Nigeria inflation fell to 16.05% in October 2025, but OPS warns high food, housing, and transport costs keep living expenses elevated, calling for structural reforms
Nigeria’s inflation rate eased to 16.05 per cent in October 2025, marking the seventh consecutive drop, but the organised private sector (OPS) warns that rising prices and high costs continue to strain households and businesses.
Also read: Nigeria inflation in October 2025 eases amid lower food prices
The latest figures from the National Bureau of Statistics show food inflation slowing to 13.12 per cent, aided by improved harvests, a stronger naira, and supply stabilisation.

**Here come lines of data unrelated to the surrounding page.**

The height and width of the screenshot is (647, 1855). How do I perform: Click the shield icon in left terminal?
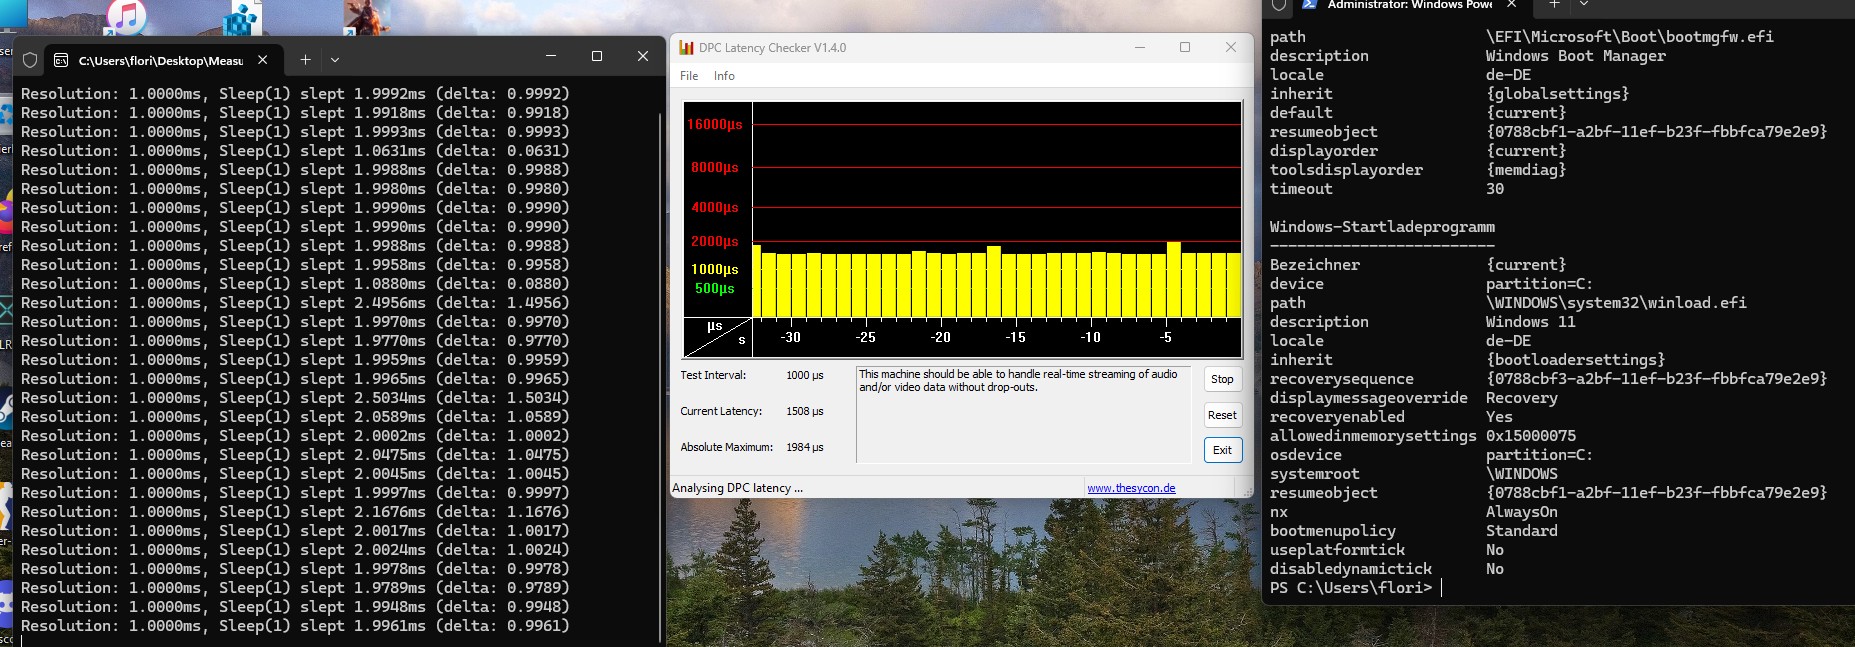30,60
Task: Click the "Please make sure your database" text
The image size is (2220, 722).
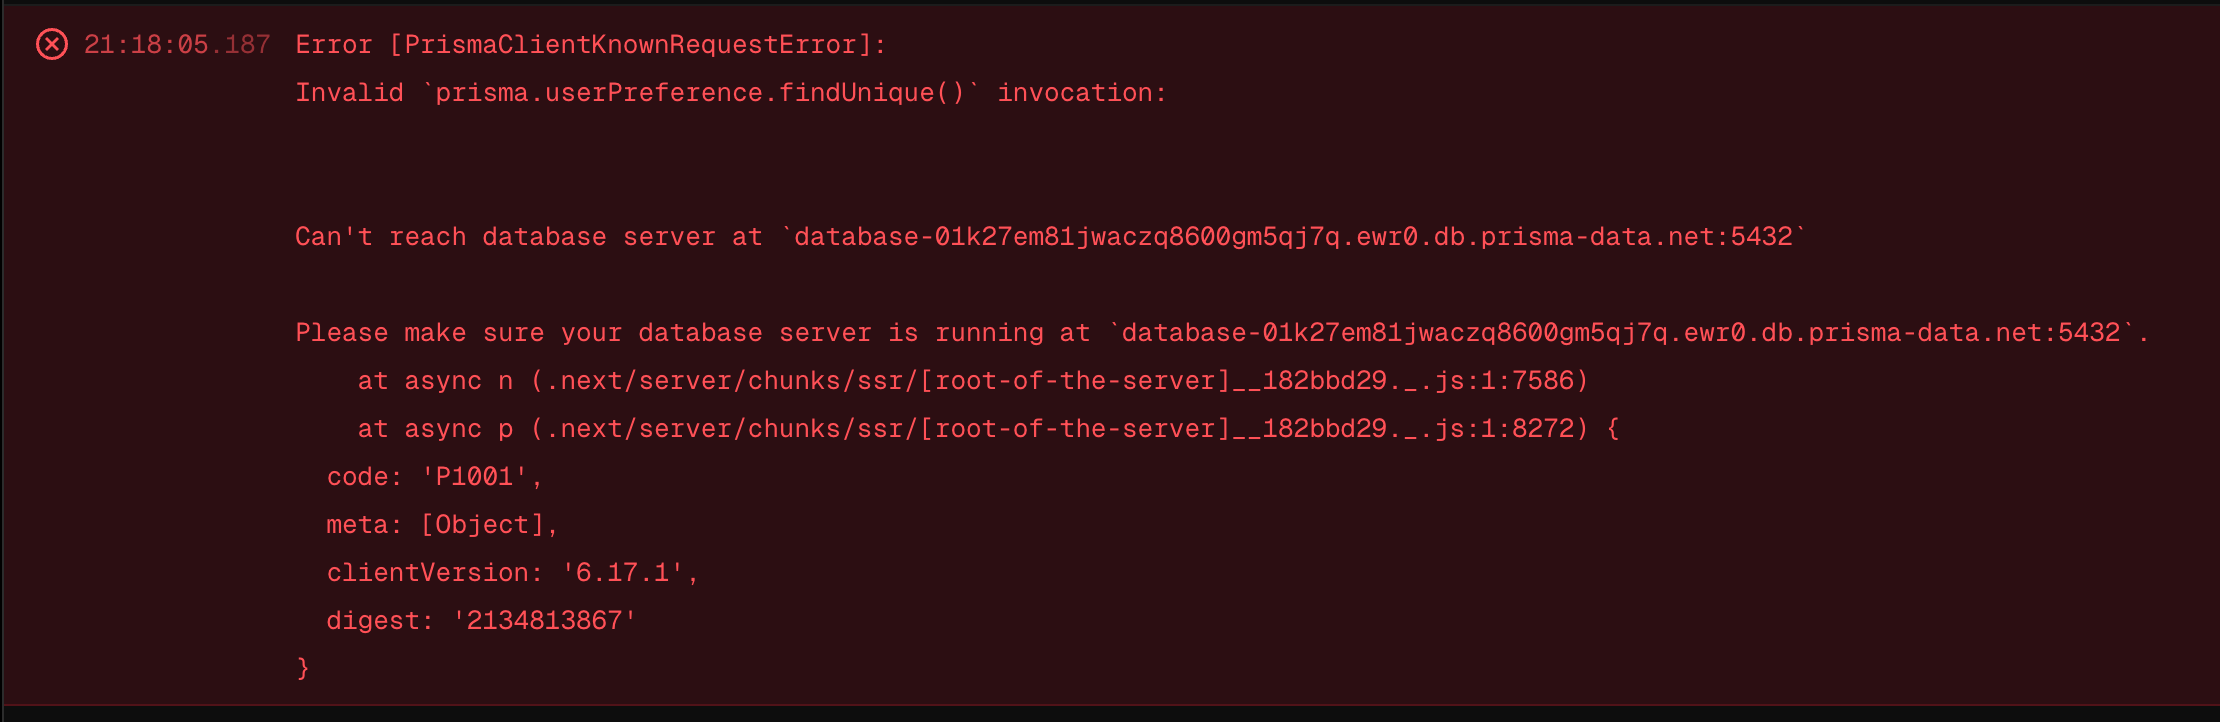Action: (528, 332)
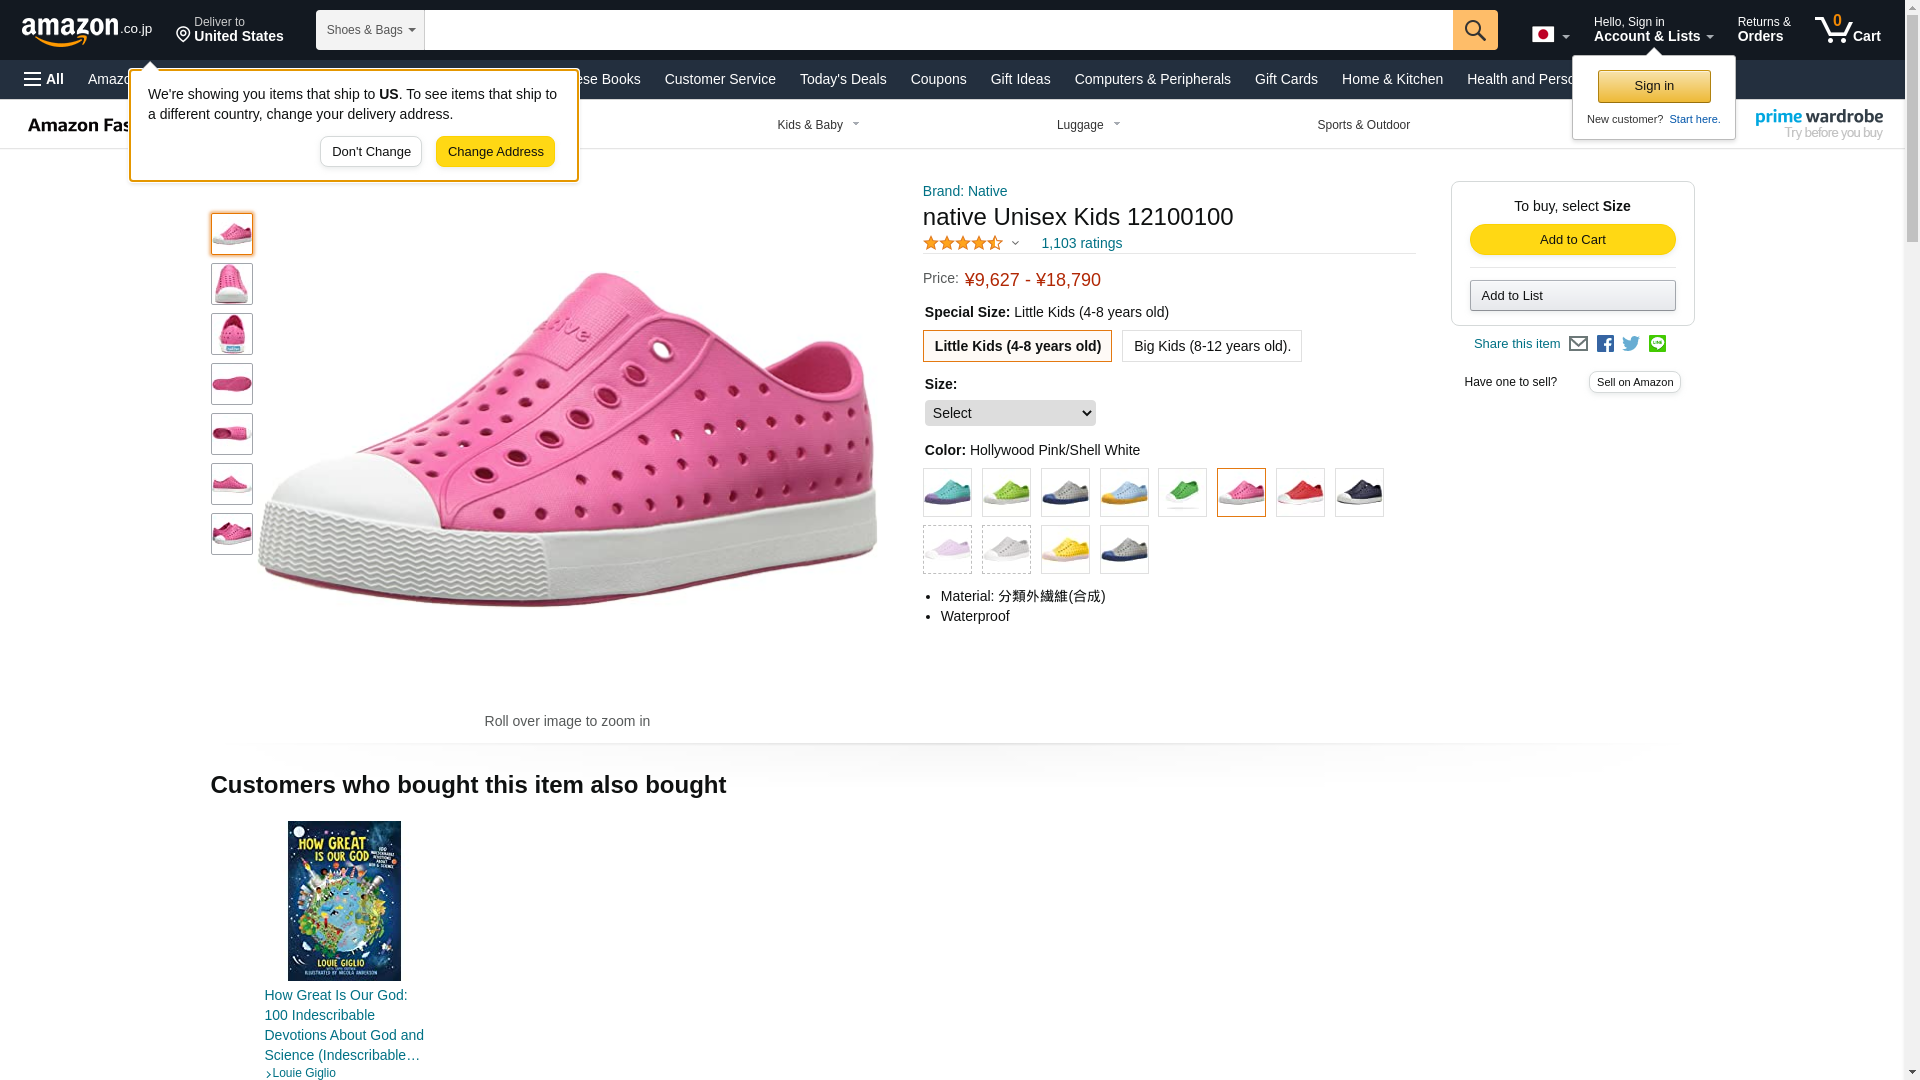
Task: Open the shopping cart icon
Action: coord(1847,30)
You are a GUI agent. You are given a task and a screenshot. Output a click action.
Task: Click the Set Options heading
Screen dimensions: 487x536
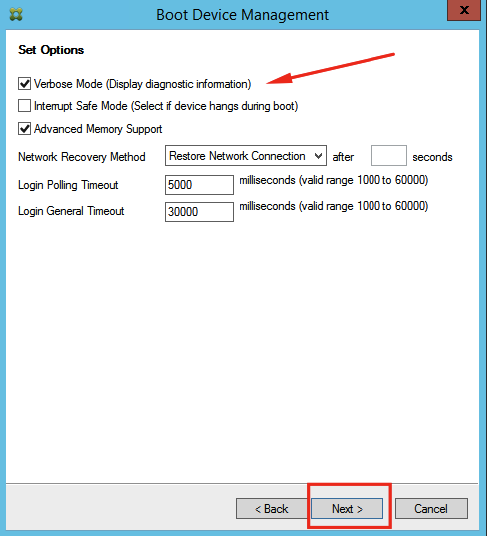pyautogui.click(x=51, y=50)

While this trend offers a glimmer of hope, month-on-month inflation ticked up to 0.93 per cent from September’s 0.72 per cent, signalling that price pressures remain.
Chinyere Almona, Director General of the Lagos Chamber of Commerce and Industry, urged government and business leaders to implement bold policy measures to strengthen food security, ease supply-chain bottlenecks, and lock in the gains from this disinflation.
She emphasised that the current improvements must be converted into lasting economic confidence and growth.
Dr Muda Yusuf, Director of the Centre for the Promotion of Private Enterprise, highlighted that essential goods and services—including food, housing, transport, electricity, education, and health—accounted for 84 per cent of the inflation burden in October.
He warned that real relief will only materialise if structural reforms are implemented, such as expanding irrigation, storage and processing, improving highways and freight rail, and securing farming communities.
Also read: Nigeria inflation rate falls to 18.02% in September
Both OPS bodies agree that while the October figures are a positive signal, Nigerians will only feel meaningful relief once disinflation translates into lower living costs across key sectors.